From ancient times there has been a weekly portion (Parashah) from the first five books of Moses (The Torah) and an ending (Haftarah) from the Prophets read on the Sabbath in synagogues around the world. This portion is given a Hebrew name drawn from the opening words of the Torah passage. An illustration of this practice appears to have been recorded in Luke 4:16 where Yeshua (Jesus) arrived in the synagogue in Nazareth and was asked to read the portion (Isaiah 61) from the Prophets. 

We have found that in perusing these weekly readings, not only are we provided opportunity to identify in the context of God’s Word with millions of Jewish people around the world, but very often the Holy Spirit will illumine specific passages pertinent that week in our intercession for the Land and people of Israel. The Haftarah, unless otherwise noted, will be that read in Ashkenazy synagogues around the world. The references for all texts are those found in English translations of the Scriptures.
The Parashah for this week June 25—July 1, 2017 is called Chukat—“Ordinance Of…”

◆ Source material:

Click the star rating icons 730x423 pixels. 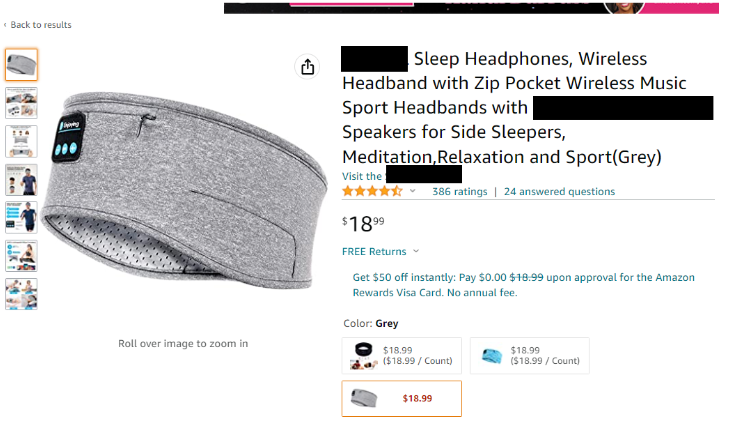coord(372,191)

◆ Set tasks:
1. Decide whether each statement agrees with the text on the weekly Torah readings. For each, answer yes or no and quote the words of the text that decide it.
(a) The weekly portion takes its Hebrew name from the opening words of the Torah passage.
(b) Unless noted otherwise, the Haftarah given is the one read in Sephardic synagogues.
(c) The references for all texts follow English translations of the Scriptures.
2. Carry on the text about the weekly Torah readings from the point where it stops, keeping its voice and manner.

◆ Responses for each task:
1.
(a) Yes: "This portion is given a Hebrew name drawn from the opening words of the Torah passage."
(b) No: "The Haftarah, unless otherwise noted, will be that read in Ashkenazy synagogues around the world."
(c) Yes: "The references for all texts are those found in English translations of the Scriptures."

2.
 TORAH: Numbers 19:1—22:1

 HAFTARAH: Judges 11:1-33


Because of the dead who would be constantly in Israel’s midst as an entire generation passed away, Chapter 19 deals with a special ‘decontamination’ procedure with which to cleanse away the defilement released into the camp by death. Then 38 years pass silently by—there is very little that the Holy Spirit chose to pass on to us regarding that rebellious generation “with whom He was angry for 40 years, whose corpses fell in the desert” (Hebrews 3:17). With the death of Miriam at the beginning of Chapter 20, those years are already drawing near to their close. In this week’s reading Moses and Aaron themselves enter into a rebellion which will bar them from entering the Land, and, after the passing of his mantle to his son Eleazar, Aaron dies on Mount Hor. Shortly thereafter a further remnant from the “complaining generation” are slain by serpents—but the younger, second generation begins to move into warfare and to prevail against those giants still barring the pathway towards their inheritance.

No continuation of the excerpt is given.